A recent case between two medical device companies raised the question of the constitutionality of the method in which Patent Trial and Appeal Board (PTAB) judges are appointed. PTAB judges are administrative patent judges who examine patents whose validity is questioned and hear appeals from patentees whose patent applications have been rejected. More specifically, PTAB judges hear appeals from adverse examiner decisions in patent applications and reexamination proceedings, conduct America Invents Act (AIA) trial proceedings, and hear interference proceedings. The PTAB is an administrative court run by the USPTO and was created by Congress as part of the AIA.

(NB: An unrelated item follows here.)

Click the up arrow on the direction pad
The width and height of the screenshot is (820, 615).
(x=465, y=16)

The case at issue was appealed to the U.S. Supreme Court after the lower court held that the method of appointment of PTAB judges, by the Secretary of Commerce, was unconstitutional as a violation of the Appointments Clause of the United States Constitution. Found in Article II, Section 2, Clause 2 of the United States Constitution, the Appointments Clause states:
“… and [the President] shall nominate, and by and with the Advice and Consent of the Senate, shall appoint Ambassadors, other public Ministers and Consuls, Judges of the supreme Court, and all other Officers of the United States, whose Appointments are not herein otherwise provided for, and which shall be established by Law: but the Congress may by Law vest the Appointment of such inferior Officers, as they think proper, in the President alone, in the Courts of Law, or in the Heads of Departments.”

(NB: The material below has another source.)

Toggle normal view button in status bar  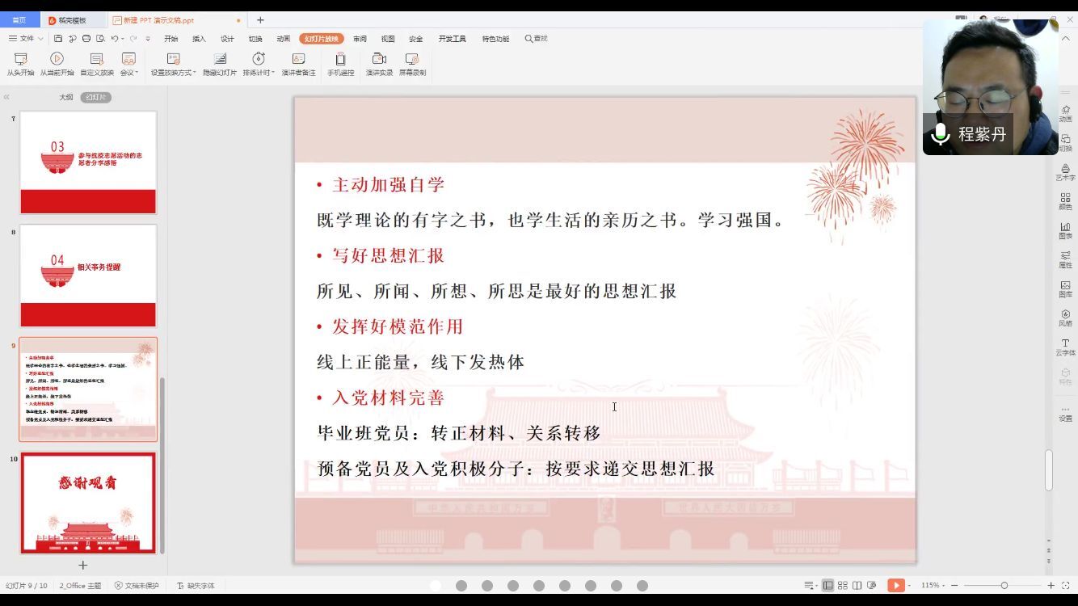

The issue in question is whether PTAB judges are considered “principal officers” that require nomination by the President and confirmation by the U.S. Senate. An alternative interpretation is that PTAB judges are “inferior officers,” who have less authority and can be appointed and supervised by a department head. Currently, PTAB judges are appointed by the Secretary of Commerce and have certain job protections from unrestricted removal from their posts. While the Federal Circuit agreed that the appointment of PTAB judges does violate the Constitution, the Federal Circuit stated that the method of appointment could be cured by removing these job protections in order to render the judges inferior officers. The case was argued in early March and the ruling is expected by the end of June.